Era più che giustificata la prudenza che i mercati avevano avuto nei giorni scorsi, aspettando il dato sull’inflazione USA. Secondo i dati resi noti dal Bureau of Labor Statistics, i prezzi hanno corso per il secondo mese consecutivo, spazzando via le possibilità che la FED possa tagliare i tassi prima dell’estate.
Il tasso di inflazione annuale negli USA ha accelerato al 3,5% a marzo (livello più alto da settembre). A febbraio era stato il 3,2% e le previsioni erano per una accelerazione minore, del 3,4%. Anche il tasso di inflazione core ha superato le previsioni. Il dato dice 3,8%, ci si aspettava il 3,7%.
Su base mensile, entrambi gli indici hanno superato le aspettative. Quello generale è aumentato dello 0,4% (le previsioni erano per lo 0,3%), mentre il tasso core è cresciuto dello 0,4% (le aspettative del mercato erano dello 0,3%).
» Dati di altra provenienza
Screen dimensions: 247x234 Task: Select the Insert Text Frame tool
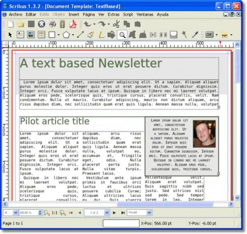[20, 35]
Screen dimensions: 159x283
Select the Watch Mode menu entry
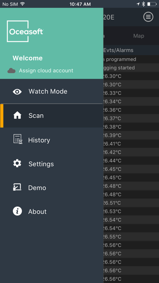[52, 91]
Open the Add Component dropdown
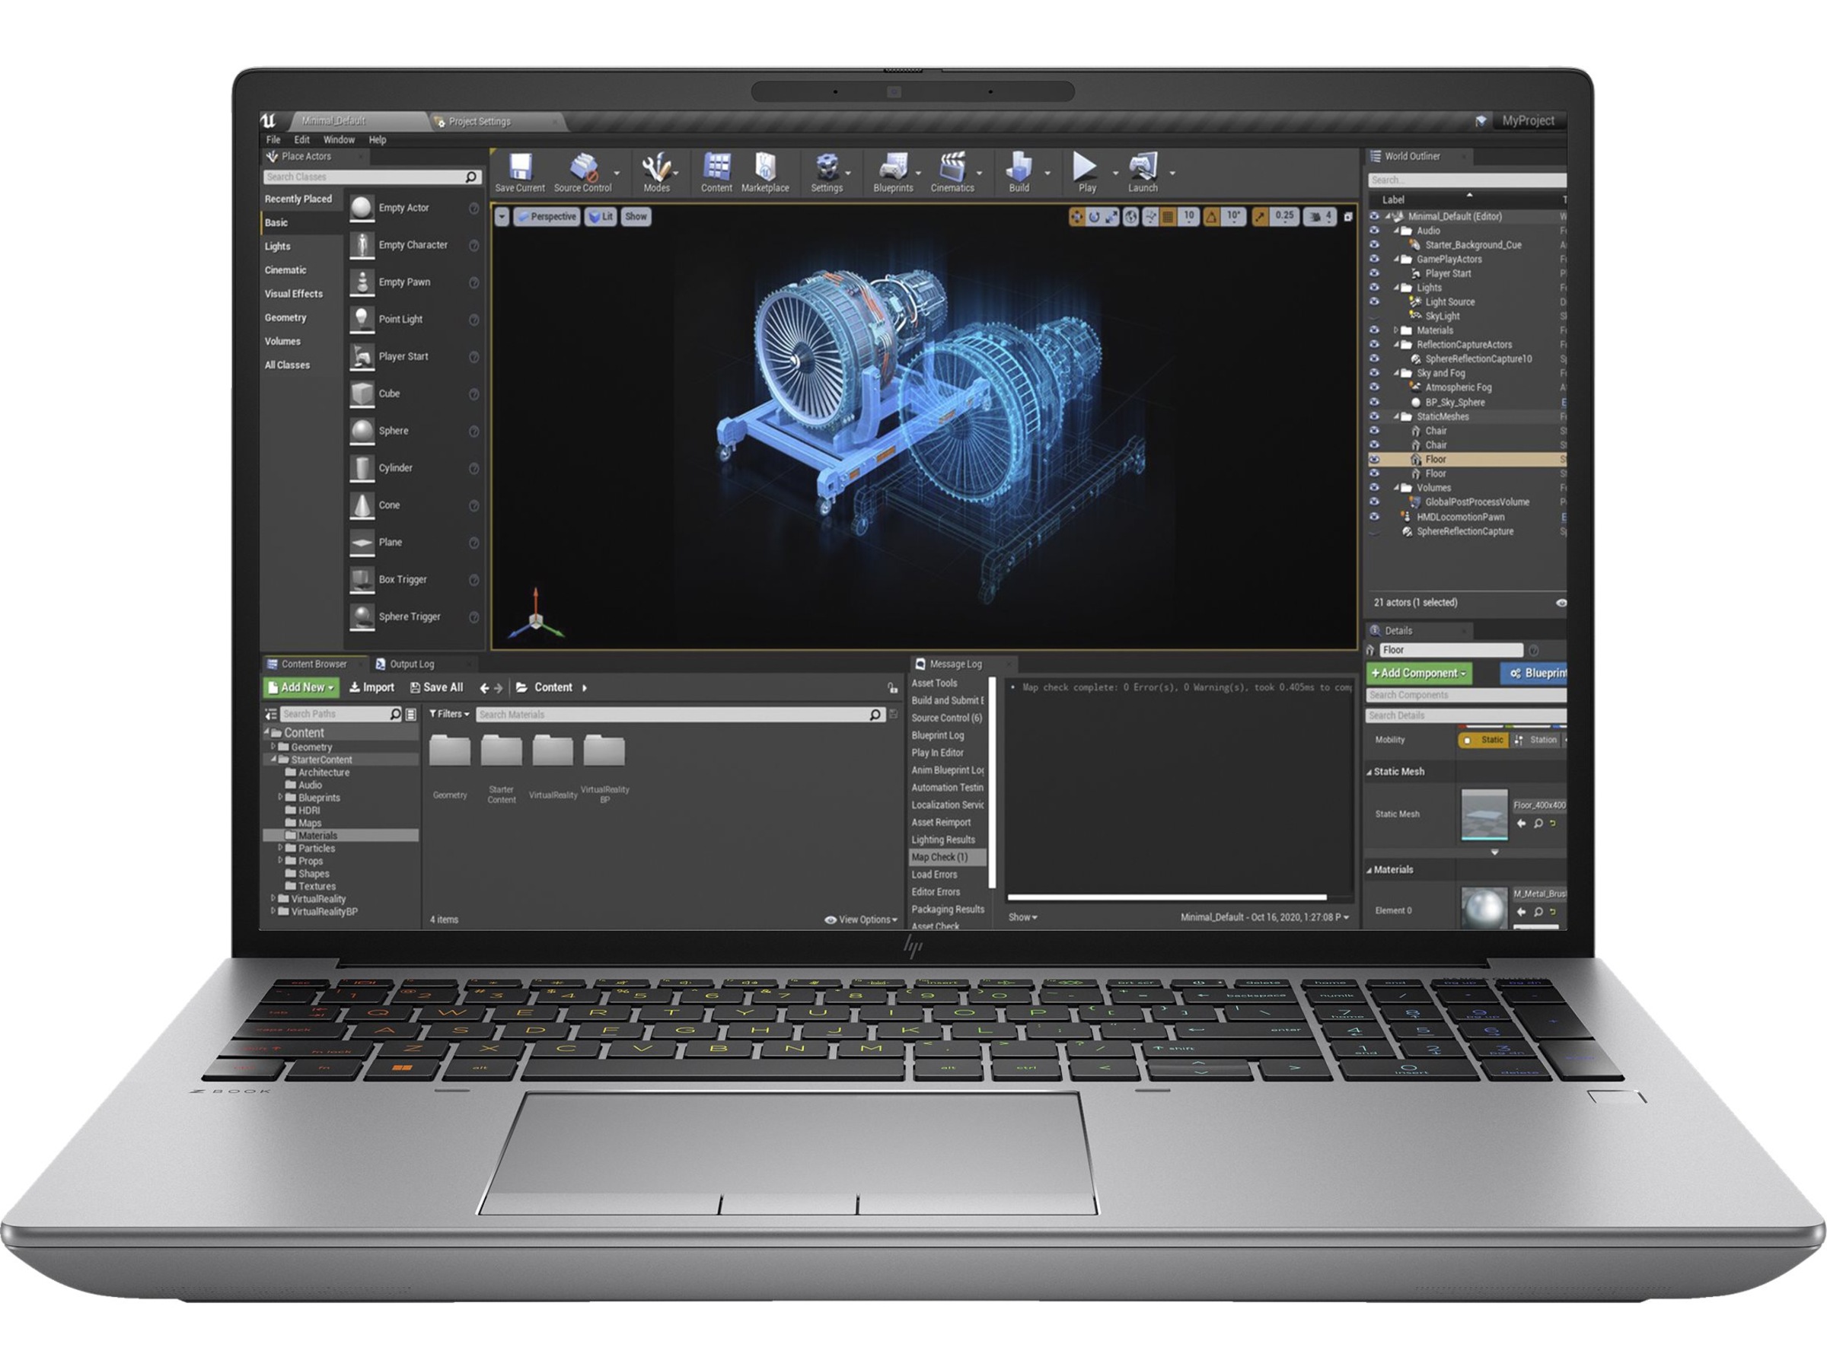The height and width of the screenshot is (1370, 1827). [1418, 673]
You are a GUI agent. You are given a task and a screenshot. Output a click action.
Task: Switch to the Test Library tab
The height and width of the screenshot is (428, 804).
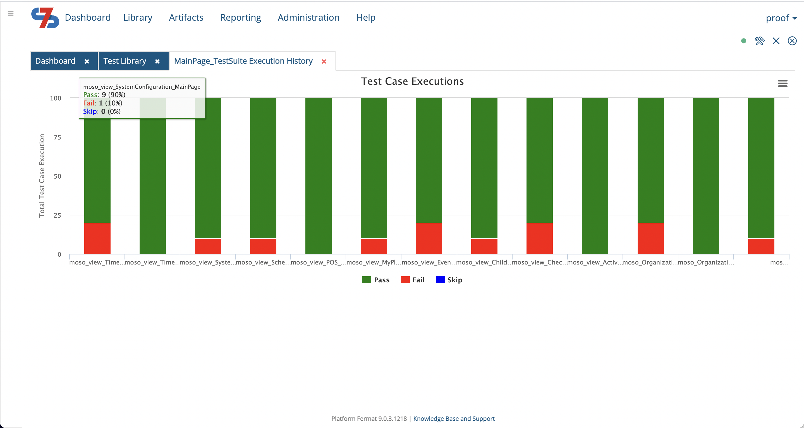[x=125, y=61]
Se i dati sul lavoro della settimana scorsa avevano già raffreddato le possibilità di un taglio dei tassi di interesse a giugno, questo report sull’inflazione cancella quasi ogni possibilità. Di fronte a un’inflazione così persistente, la FED continuerà a tenere i tassi di interesse ancora alti per un po’ di tempo.
Secondo il mercato, il primo intervento sul costo del denaro ci sarà solo a settembre, e complessivamente sono previsti tagli per 50 punti base, mentre prime se ne prevedevano 60.
Tutto questo ha finito per spingere il dollaro sul mercato valutario. Il Dollar Index è salito fino a spingersi oltre quota 105, sui livelli di novembre scorso. Il cambio EURUSD è nuovamente precipitato poco oltre la soglia di 1,07. Il calo più vistoso però ha riguardato il dollaro australiano, con il cambio AUDUSD che ha perso circa 2 punti percentuale.
Intanto il rendimento dei titoli del Tesoro USA a 10 anni è salito al 4,5%, 20 punti base sopra i minimi della sessione, al livello più alto in sei mesi.